Bagi Lalisa, Raden Aksa Bagaskara adalah sesosok laki-laki yang hanya bisa dia temukan dalam cerita fiksi pada platfrom baca di dalam handphonenya. Aksa itu adalah definisi paling sempurna dari tipe laki-laki idamannya. Segala hal yang ada pada diri laki-laki itu benar-benar masuk ke dalam kriterianya— baik itu dari wajah, sikap, karakter, bahkan sampai style laki-laki itu benar-benar bisa membuat Lalisa jatuh cinta.
Sejak awal perkenalan MOS kala itu, Lalisa sudah menjatuhkan hatinya pada sosok Aksa. Berbeda jauh dengan Raka yang pada saat itu justru sudah sibuk tebar pesona karena sifatnya yang memang kelewat pede dan bonus wajahnya yang memang tampan, dan Barga sebagai yang tertua justru memiliki karakter kelewat dingin sehingga siapapun enggan untuk mendekat dan memilih untuk tidak menegur sapa laki-laki itu, dan Aksa justru memiliki sifat yang kelewat polos sebagai seorang siswa baru SMA pada umumnya.

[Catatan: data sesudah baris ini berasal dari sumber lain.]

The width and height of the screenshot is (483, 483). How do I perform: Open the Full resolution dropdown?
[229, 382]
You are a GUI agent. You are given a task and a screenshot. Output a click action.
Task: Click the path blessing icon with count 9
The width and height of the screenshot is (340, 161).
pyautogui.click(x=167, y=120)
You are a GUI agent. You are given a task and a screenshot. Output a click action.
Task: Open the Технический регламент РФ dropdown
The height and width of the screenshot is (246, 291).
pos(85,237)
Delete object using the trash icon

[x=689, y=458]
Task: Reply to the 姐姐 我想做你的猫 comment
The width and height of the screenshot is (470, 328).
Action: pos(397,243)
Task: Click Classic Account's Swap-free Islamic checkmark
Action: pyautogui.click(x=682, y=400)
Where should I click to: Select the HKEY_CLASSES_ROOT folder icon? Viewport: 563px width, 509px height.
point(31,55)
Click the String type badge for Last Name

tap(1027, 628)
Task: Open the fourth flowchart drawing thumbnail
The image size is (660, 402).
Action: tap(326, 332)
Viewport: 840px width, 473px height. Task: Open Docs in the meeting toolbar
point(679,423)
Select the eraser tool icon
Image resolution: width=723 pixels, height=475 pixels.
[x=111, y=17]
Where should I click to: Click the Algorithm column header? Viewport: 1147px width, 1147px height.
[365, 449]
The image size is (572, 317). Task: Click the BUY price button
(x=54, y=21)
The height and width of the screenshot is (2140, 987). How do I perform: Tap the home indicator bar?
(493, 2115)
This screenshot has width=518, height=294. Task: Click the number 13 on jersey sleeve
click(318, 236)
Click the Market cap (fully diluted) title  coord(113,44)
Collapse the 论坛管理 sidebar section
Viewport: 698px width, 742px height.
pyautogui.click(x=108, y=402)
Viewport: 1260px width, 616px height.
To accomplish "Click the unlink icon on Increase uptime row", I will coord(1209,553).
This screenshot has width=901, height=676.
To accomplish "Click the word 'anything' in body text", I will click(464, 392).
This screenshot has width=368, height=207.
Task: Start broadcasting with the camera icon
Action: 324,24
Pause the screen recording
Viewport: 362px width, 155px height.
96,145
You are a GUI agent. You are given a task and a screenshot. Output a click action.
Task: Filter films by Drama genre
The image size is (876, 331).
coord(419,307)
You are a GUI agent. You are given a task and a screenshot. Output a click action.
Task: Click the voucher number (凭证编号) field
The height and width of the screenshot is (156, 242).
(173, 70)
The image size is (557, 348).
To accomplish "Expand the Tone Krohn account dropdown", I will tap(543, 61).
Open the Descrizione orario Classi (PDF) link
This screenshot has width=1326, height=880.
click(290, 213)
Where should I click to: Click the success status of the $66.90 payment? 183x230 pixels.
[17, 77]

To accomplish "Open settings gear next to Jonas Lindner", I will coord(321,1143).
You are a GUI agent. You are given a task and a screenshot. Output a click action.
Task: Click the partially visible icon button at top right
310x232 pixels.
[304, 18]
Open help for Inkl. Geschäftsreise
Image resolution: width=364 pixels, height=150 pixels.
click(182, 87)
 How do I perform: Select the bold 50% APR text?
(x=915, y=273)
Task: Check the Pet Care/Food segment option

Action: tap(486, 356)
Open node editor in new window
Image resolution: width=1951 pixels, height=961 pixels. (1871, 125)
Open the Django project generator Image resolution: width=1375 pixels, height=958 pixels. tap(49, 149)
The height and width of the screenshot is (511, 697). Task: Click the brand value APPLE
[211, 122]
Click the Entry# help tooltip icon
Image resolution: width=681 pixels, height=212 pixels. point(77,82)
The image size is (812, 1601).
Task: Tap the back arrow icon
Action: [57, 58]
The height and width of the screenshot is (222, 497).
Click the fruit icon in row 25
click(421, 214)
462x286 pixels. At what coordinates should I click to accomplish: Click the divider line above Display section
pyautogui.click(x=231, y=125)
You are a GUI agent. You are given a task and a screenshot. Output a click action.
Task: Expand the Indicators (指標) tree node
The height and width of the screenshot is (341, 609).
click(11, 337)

Umumnya, anak-anak yang baru memasuki masa SMA adalah mereka yang mau menginjak usia remaja— usia dimana mereka ingin selalu memperhatikan diri sendiri dan baru mengenal apa itu cinta. Tapi menurut Lalisa, Aksa yang pertama kali dia lihat hari itu adalah Aksa yang benar-benar polos dan terlihat takut jika ditinggalkan oleh Barga dan Raka.
Aksa memang selucu itu, bahkan sejak pertama kali Lalisa melihatnya.
Tetapi waktu akan selalu berjalan dan akan ada banyak hal yang berubah, termasuk tiga bersaudara Bagaskara itu. Lambat laun mereka menjadi lebih dikenal oleh setiap orang di sekolah mereka, apalagi Raka yang jangan ditanya ada berapa banyak rekornya sebagai playboy pada masa itu. Barga yang masih tetap tidak bisa ditembus dinding kokohnya. Dan Aksa yang lambat laun benar-benar berubah menjadi pribadi yang luar biasa.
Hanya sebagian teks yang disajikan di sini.